Taiwan drills: PLA sends in extra troops to back up Eastern Theatre Command
- PLA brings in air force personnel and anti-submarine aircraft from neighbouring theatre commands for military exercises
- Troops expected to be rotated through to work with Eastern Theatre Command for ‘Taiwan contingency’, analyst says
State broadcaster CCTV released footage showing Russian-made Ka-28 anti-sub helicopters taking part in the air and naval joint operation.
“It’s essential for air force squadrons in the Southern and Northern theatre commands, as well as warships overseeing the Yellow Sea and South China Sea in the North and East fleets, to work together with the Eastern Theatre Command in the event of a Taiwan contingency,” said Song Zhongping, a former PLA instructor, said.
“A possible war over Taiwan is a complicated and comprehensive operation of A2/AD [anti-access and area-denial], requiring the air force and warships from the three theatre commands to share different roles in their tasks to stop foreign military interventions from the south and north.”
Andrei Chang, editor-in-chief of Canada-based Kanwa Asian Defence, said Beijing applied similar tactics in the aftermath of its “counter-attack war” with Vietnam in 1979, with People’s Liberation Army troops from what were then eight military commands taking turns being deployed to mountain borders in Guangxi and Yunnan provinces for its long “attrition fight” until 1989.

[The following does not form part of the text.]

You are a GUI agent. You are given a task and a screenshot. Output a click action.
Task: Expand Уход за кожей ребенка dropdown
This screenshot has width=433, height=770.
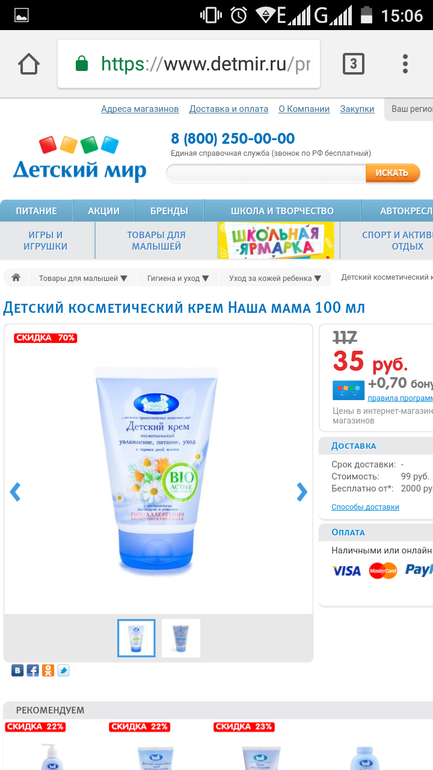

Lu Li-shih, a former instructor at Taiwan’s Naval Academy in Kaohsiung, said the PLA’s previous training indicated its pilots no longer found the sky and waters around Taiwan a “strange space”.
“Early reports showed even pilots from the Liaoning air force base under the Northern Theatre Command were flying to Shuimen Air Base in Fujian province, which is opposite Taiwan,” Lu said, referring to a CCTV report in March last year.